Working Repository for our project in Current Research in Data Science.
Team: Siddharth Bhargava & Tanveer Hannan
Final Documentation: https://www.overleaf.com/read/yspmvgqgxbsx
Data: https://www.kaggle.com/volodymyrgavrysh/bank-marketing-campaigns-dataset
Create Python Environment
Run the following command in the terminal.

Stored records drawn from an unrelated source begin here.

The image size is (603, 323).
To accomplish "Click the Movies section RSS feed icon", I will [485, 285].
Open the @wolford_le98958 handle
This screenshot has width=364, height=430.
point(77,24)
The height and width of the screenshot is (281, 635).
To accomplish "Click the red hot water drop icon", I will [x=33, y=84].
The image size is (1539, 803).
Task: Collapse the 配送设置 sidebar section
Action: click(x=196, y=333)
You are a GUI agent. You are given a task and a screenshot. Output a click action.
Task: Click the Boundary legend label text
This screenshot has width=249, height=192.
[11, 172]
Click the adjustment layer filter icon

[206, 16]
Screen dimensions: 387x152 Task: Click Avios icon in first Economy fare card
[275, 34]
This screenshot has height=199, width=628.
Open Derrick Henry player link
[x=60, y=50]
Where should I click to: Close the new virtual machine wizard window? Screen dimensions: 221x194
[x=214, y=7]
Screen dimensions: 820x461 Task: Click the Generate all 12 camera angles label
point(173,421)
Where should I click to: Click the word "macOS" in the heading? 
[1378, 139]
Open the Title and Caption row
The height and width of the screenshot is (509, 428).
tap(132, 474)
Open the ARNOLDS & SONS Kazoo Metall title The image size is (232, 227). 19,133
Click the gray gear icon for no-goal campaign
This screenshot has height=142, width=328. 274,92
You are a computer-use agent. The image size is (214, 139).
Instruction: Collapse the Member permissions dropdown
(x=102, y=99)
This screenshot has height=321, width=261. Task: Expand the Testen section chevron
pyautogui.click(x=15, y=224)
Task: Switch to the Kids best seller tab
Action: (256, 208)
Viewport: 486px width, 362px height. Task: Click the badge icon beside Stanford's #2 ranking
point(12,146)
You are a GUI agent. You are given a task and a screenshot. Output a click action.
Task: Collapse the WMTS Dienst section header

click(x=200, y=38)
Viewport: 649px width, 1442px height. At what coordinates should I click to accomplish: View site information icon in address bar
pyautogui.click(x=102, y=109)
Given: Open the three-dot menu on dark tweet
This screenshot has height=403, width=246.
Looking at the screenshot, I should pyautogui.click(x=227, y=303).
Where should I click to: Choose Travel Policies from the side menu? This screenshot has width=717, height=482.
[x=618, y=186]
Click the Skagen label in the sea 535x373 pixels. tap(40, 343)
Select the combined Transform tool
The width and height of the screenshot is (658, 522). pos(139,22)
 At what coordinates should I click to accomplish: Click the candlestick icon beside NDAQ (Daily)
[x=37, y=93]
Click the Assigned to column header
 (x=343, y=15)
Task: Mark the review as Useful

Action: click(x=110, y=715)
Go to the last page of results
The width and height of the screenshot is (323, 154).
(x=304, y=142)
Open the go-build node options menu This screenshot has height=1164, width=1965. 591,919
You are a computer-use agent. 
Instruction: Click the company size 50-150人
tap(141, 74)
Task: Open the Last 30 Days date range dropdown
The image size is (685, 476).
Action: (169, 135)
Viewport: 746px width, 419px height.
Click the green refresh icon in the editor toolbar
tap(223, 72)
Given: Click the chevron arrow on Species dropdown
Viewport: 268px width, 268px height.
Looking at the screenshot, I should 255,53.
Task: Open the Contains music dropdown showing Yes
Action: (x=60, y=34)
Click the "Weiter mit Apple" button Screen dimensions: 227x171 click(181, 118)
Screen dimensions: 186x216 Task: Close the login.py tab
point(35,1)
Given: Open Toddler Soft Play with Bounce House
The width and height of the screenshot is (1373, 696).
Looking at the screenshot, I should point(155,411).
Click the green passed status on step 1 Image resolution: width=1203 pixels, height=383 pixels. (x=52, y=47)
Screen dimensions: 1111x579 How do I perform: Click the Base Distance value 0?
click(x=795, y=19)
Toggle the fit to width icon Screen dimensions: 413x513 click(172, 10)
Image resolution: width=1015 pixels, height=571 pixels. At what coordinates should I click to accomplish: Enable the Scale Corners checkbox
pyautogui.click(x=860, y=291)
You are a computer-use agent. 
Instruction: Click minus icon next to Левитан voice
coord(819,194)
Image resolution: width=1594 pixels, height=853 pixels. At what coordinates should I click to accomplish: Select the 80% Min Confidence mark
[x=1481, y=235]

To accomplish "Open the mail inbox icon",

conda create -n iml_env python=3.8.5
conda activate iml_env
pip install -r requirements.txt
pip install 'ray[tune]'
Run the following command to created the imputed data. The path to the original data file and the type of imputer has been defined inside the script.
run src/imputation.py
Our pre-processing steps have been encapsulated in our DataGenerator object defined in our data_generator.py script. For visualizations related to our exploratory data analysis, please refer to our Notebook "pre_processing.ipynb" (Notebooks/pre_processing.ipynb)
Run the following command to train and tune our models. The different hyperparamaters for each chosen model have been defined within the script.
run src/hpo_all_models.py
For data, we load our imputed data file (data/imputed_bank_data_mice.csv) into DataGenerator module, called in the script. Our evaluations can be seen in the Notebook "evaluate_models.ipynb" (Notebooks/evaluate_models.ipynb)
We defined our counterfactual module in the counterfactuals.py script.
For our analysis based on shapley values, please refer to our Notebook "SHAP.ipynb" and for our analysis using Counterfactuals, please refer to our notebook "counterfactuals.ipynb".